— The records —
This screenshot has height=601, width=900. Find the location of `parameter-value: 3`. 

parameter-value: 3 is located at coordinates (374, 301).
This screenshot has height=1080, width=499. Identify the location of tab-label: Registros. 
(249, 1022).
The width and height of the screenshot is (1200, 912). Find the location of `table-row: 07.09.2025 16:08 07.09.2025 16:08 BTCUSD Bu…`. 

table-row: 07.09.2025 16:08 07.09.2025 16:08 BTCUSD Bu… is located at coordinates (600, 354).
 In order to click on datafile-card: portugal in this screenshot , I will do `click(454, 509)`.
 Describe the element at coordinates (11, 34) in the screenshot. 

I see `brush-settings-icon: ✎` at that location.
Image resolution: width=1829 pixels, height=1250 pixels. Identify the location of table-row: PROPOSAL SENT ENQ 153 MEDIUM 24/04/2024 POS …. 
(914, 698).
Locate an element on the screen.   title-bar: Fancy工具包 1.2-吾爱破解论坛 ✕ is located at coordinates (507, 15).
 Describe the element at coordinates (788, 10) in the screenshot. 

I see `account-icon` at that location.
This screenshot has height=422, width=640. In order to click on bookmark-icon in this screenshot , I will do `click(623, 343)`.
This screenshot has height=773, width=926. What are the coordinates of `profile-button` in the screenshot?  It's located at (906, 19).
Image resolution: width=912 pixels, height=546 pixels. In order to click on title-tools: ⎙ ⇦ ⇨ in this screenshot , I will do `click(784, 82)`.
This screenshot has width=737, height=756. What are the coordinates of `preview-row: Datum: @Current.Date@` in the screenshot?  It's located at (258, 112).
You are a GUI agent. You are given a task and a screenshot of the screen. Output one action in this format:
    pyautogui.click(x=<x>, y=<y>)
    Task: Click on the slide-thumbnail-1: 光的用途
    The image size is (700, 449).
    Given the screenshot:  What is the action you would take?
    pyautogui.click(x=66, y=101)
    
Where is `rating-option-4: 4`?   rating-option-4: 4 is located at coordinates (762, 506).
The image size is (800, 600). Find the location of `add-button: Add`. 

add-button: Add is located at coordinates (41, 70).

— What is required —
Copy all of the data above, replacing every "screenshot" with "screen capture" and changing nothing else.

— Written answer —
This screen capture has height=601, width=900. Find the location of `parameter-value: 3`. 

parameter-value: 3 is located at coordinates (374, 301).
This screen capture has height=1080, width=499. Identify the location of tab-label: Registros. 
(249, 1022).
The width and height of the screen capture is (1200, 912). Find the location of `table-row: 07.09.2025 16:08 07.09.2025 16:08 BTCUSD Bu…`. 

table-row: 07.09.2025 16:08 07.09.2025 16:08 BTCUSD Bu… is located at coordinates (600, 354).
 In order to click on datafile-card: portugal in this screen capture , I will do `click(454, 509)`.
 Describe the element at coordinates (11, 34) in the screen capture. 

I see `brush-settings-icon: ✎` at that location.
Image resolution: width=1829 pixels, height=1250 pixels. Identify the location of table-row: PROPOSAL SENT ENQ 153 MEDIUM 24/04/2024 POS …. 
(914, 698).
Locate an element on the screen.   title-bar: Fancy工具包 1.2-吾爱破解论坛 ✕ is located at coordinates (507, 15).
 Describe the element at coordinates (788, 10) in the screen capture. 

I see `account-icon` at that location.
This screen capture has height=422, width=640. In order to click on bookmark-icon in this screen capture , I will do `click(623, 343)`.
This screen capture has height=773, width=926. What are the coordinates of `profile-button` in the screen capture?  It's located at (906, 19).
Image resolution: width=912 pixels, height=546 pixels. In order to click on title-tools: ⎙ ⇦ ⇨ in this screen capture , I will do `click(784, 82)`.
This screen capture has width=737, height=756. What are the coordinates of `preview-row: Datum: @Current.Date@` in the screen capture?  It's located at (258, 112).
You are a GUI agent. You are given a task and a screen capture of the screen. Output one action in this format:
    pyautogui.click(x=<x>, y=<y>)
    Task: Click on the slide-thumbnail-1: 光的用途
    The image size is (700, 449).
    Given the screen capture:  What is the action you would take?
    pyautogui.click(x=66, y=101)
    
Where is `rating-option-4: 4`?   rating-option-4: 4 is located at coordinates (762, 506).
The image size is (800, 600). Find the location of `add-button: Add`. 

add-button: Add is located at coordinates (41, 70).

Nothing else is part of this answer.